TEXT UNDER STUDY START
Jasmine: What are some major changes you have observed in international investing?

Jenny: International investing no longer just means opportunities in Europe. Today, unlike two decades ago, the international equity universe is a diverse and diversified one, and truly global. The MSCI ACWI ex USA Index captures opportunities across 46 countries including 22 developed markets countries and 26 emerging markets countries, encompassing close to 2,500 stocks.5 Asia represents 42% of the investment universe, Europe represents another 42%, and remainder comes from the Americas.

Jasmine: Are you saying the universe of international stock investing is becoming more diverse?

Jenny: Right. No single country dominates, and no country makes up over 20% of the universe. This is a broad, exciting universe of opportunities, from Austria to South Korea. In addition, the gradual opening of many foreign stock markets has provided investors more access to markets that were not previously available, such as Saudi Arabia and China.

The universe is also well diversified by sector compared with many investors’ existing domestic allocations. For example, the MSCI ex-USA Index has a higher weight to industrials and financials and lower weight to technology and health care compared to the MSCI USA Index. No one sector in the MSCI ex USA Index has over 20% weight.

Figure 2: MSCI US sector weights v MSCI ex US sector weights

Chart: MSCI US sector weights v MSCI ex US sector weights

Source: MSCI, as of June 2020. Subject to change.

Jasmine: How would adding international exposures shift a portfolio’s factor or style composition?

Jenny: Factors and styles are not the same across regions. For example, the MSCI EAFE Growth Index is made up of health care and consumer staples exposure while the MSCI US Growth Index is dominated by technology companies.

We can also look through the lens of factors, an investment approach that involves targeting specific drivers of return across asset classes. A recent analysis shows that the commonality driving the momentum factor, tendency of winning stocks to continue performing in the near term, is 62% in the MSCI USA Index, while the measurement is only 47% in the MSCI Europe Index (Figure 3). In other words, what’s considered “momentum” in the U.S. right now is more highly correlated to one another than momentum in Europe. As a result, increasing the weight of international allocation in a U.S. biased equity portfolio could serve as an efficient tool for investors to diversify their style and factor exposures, potentially reducing the risk of a strong momentum reversal that could adversely impact their portfolio returns.
TEXT UNDER STUDY END
DATASET EXTRACT START
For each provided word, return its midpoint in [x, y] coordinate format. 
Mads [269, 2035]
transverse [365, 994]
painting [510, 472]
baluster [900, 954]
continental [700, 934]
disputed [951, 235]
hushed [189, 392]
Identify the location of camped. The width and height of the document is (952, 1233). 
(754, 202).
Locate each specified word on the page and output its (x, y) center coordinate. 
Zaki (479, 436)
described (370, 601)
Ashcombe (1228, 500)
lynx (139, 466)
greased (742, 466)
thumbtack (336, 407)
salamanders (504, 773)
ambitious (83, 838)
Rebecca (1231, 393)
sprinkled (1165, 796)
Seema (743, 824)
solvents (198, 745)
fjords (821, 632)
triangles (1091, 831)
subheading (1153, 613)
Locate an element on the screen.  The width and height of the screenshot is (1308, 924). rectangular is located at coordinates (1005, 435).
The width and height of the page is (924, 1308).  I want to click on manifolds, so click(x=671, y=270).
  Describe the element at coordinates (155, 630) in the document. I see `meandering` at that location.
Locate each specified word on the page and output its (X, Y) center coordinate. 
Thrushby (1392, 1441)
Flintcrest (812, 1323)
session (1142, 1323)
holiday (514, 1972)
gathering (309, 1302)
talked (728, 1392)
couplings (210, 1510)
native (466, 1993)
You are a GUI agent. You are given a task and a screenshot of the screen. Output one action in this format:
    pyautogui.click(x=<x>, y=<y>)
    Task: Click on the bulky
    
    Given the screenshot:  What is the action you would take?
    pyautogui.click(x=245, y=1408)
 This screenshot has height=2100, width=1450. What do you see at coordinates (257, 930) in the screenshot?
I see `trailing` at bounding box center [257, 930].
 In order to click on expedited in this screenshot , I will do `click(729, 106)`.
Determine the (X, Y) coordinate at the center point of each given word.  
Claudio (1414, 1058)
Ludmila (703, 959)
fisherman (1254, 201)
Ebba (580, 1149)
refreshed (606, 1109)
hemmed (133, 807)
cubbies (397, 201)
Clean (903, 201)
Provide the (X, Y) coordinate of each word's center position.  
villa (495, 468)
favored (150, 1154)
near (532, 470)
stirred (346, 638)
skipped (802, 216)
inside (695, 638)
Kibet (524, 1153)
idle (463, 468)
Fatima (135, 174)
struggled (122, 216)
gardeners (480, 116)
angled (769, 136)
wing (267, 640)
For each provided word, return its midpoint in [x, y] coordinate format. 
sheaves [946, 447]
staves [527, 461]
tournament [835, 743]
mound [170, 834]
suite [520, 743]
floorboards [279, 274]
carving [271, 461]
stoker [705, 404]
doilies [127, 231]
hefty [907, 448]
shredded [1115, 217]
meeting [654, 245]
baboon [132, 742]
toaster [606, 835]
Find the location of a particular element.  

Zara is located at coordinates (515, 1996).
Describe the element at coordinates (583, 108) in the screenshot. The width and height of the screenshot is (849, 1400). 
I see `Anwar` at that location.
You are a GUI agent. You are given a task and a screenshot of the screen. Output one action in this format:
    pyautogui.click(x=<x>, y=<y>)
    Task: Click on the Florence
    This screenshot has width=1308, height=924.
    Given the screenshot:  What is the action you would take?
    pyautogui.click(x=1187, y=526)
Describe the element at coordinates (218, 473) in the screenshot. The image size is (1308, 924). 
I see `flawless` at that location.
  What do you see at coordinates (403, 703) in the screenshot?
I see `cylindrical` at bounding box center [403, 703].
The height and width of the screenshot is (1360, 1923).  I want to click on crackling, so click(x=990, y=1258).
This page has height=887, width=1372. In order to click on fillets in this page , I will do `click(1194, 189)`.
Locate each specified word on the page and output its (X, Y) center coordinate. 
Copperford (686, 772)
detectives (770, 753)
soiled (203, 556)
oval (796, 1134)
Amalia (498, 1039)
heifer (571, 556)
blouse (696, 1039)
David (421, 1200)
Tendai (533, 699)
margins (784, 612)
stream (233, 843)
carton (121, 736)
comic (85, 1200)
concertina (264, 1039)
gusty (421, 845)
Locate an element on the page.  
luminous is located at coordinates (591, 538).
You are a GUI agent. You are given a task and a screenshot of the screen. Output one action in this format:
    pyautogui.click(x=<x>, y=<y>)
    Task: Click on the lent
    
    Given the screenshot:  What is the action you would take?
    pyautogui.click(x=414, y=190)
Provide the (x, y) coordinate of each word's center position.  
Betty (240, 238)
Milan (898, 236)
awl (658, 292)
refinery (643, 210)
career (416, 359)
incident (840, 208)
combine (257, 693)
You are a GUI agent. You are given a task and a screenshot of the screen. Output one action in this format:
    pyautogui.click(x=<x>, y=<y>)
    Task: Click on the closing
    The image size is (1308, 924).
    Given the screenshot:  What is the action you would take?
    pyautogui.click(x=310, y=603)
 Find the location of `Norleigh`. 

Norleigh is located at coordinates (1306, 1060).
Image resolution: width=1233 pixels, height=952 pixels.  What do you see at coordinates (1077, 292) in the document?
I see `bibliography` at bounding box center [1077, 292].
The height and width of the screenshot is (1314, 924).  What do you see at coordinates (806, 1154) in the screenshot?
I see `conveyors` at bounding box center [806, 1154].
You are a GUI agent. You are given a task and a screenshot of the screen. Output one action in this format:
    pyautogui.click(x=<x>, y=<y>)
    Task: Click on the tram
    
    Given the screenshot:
DATASET EXTRACT END
§ **AIM OF THE TASK**
Could you copy, word for word, the part of the interview on international investing that opens with the words containing "Source: MSCI, as" and closes with "by technology companies."?

§ **EXERCISE OUTPUT**
Source: MSCI, as of June 2020. Subject to change.

Jasmine: How would adding international exposures shift a portfolio’s factor or style composition?

Jenny: Factors and styles are not the same across regions. For example, the MSCI EAFE Growth Index is made up of health care and consumer staples exposure while the MSCI US Growth Index is dominated by technology companies.